I didn't know about Anaconda for instance. I have only ever used simple python libraries like scipy and numpy, matplotlib. I was introduced to it today. But the thing I am struggling with most are things like: what folders does the (programming language? interface? Environment? I don't even know the right word to use here :() have access to? When I want to read/call a file, which folder does it have to be in? How can I check my path without exiting my working environment? etc. Today I wasted 2 hours simply because I called a file name by the name of a python module that I was later calling. I wish I could say t was 'by mistake'. In reality, I didn't think this would be a problem. The text file has an extension anyway?
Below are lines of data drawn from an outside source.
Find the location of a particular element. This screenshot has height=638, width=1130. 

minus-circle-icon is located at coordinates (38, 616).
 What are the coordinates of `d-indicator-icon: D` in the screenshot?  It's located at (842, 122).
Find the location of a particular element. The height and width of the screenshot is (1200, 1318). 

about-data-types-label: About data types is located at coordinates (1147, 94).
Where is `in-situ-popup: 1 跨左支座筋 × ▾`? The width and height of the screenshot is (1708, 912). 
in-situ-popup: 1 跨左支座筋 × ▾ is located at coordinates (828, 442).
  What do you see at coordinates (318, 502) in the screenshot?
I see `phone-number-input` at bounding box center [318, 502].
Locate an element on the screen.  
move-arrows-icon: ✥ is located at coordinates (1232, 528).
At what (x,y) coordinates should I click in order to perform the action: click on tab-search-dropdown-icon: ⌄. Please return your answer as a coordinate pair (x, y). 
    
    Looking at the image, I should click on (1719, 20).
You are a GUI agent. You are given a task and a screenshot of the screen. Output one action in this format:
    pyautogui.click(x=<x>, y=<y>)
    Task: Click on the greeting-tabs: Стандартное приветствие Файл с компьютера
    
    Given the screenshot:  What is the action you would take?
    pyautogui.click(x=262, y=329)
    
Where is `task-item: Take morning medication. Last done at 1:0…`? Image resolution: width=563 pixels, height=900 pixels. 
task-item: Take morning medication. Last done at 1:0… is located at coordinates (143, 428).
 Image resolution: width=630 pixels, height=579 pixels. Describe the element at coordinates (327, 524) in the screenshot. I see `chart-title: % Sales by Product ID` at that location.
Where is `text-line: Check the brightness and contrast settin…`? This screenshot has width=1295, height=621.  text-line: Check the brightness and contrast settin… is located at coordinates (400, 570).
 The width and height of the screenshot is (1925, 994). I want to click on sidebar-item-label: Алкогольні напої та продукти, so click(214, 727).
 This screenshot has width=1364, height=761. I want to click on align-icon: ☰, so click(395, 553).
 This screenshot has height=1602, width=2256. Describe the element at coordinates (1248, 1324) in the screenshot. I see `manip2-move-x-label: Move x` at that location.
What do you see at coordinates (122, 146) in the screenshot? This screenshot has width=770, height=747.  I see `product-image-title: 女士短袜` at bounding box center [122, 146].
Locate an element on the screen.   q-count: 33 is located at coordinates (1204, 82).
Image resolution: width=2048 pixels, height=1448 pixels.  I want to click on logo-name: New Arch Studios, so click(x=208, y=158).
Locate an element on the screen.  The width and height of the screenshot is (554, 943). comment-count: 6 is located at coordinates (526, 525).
As you can see these are small things that really require PROGRAMMING EXPERIENCE to be ok with. I don't think that cramming a python book will help.
I can tell that the other members of the team are getting annoyed. I don't ask too may questions (nor too little I think). But if I ask a question, it's often too basic. And if I don't I waste time.
The person who gave me a (long) skype interview- the head on my group- is returning tomorrow and we are meeting for the first time. I am quite embarrased, especially as I know they were considering other candidtaes.
Any advice on the best way to proceed, or how to learn what might be useful quickly, would be much appreciated.